▶ **Saved entries**
[Start of Attachment]

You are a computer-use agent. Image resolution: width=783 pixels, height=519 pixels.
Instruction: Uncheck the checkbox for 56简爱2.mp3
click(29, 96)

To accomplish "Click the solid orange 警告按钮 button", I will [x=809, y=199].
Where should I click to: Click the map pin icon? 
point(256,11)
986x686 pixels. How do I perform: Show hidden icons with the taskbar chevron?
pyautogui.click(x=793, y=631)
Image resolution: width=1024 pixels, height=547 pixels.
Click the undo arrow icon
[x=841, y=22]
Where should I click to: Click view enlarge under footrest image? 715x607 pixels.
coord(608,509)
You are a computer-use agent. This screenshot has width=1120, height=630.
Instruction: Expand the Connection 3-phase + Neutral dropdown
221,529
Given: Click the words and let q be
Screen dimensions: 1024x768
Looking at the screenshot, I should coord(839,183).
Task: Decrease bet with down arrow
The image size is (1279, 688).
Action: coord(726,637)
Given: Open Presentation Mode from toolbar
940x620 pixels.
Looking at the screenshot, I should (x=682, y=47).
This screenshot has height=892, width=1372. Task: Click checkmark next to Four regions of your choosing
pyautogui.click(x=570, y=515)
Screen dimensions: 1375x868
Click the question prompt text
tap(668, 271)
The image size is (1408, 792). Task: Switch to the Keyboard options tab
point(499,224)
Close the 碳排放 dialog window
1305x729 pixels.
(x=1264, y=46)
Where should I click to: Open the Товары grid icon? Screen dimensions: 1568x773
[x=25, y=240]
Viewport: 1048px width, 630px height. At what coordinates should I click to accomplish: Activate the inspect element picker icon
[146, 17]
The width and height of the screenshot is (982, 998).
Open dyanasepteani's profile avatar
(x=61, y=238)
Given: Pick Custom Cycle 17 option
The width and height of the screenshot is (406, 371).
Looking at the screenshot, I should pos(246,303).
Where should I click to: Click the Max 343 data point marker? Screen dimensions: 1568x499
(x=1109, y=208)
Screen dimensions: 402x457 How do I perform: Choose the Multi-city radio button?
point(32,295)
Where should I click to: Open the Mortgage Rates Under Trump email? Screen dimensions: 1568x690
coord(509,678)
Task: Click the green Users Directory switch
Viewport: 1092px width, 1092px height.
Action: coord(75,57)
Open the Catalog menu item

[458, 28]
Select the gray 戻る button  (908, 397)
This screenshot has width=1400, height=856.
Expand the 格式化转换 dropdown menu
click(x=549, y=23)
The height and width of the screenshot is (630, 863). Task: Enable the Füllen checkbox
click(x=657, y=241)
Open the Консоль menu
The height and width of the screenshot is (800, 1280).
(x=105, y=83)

[End of Attachment]

▶ **PROBLEM DETAILS**
Set down exactly, and only, the lines from the one containing "Expand the 格式化转换 dropdown menu" through the final line of the entries above.

▶ **EXPECTED OUTPUT**
Expand the 格式化转换 dropdown menu
click(x=549, y=23)
The height and width of the screenshot is (630, 863). Task: Enable the Füllen checkbox
click(x=657, y=241)
Open the Консоль menu
The height and width of the screenshot is (800, 1280).
(x=105, y=83)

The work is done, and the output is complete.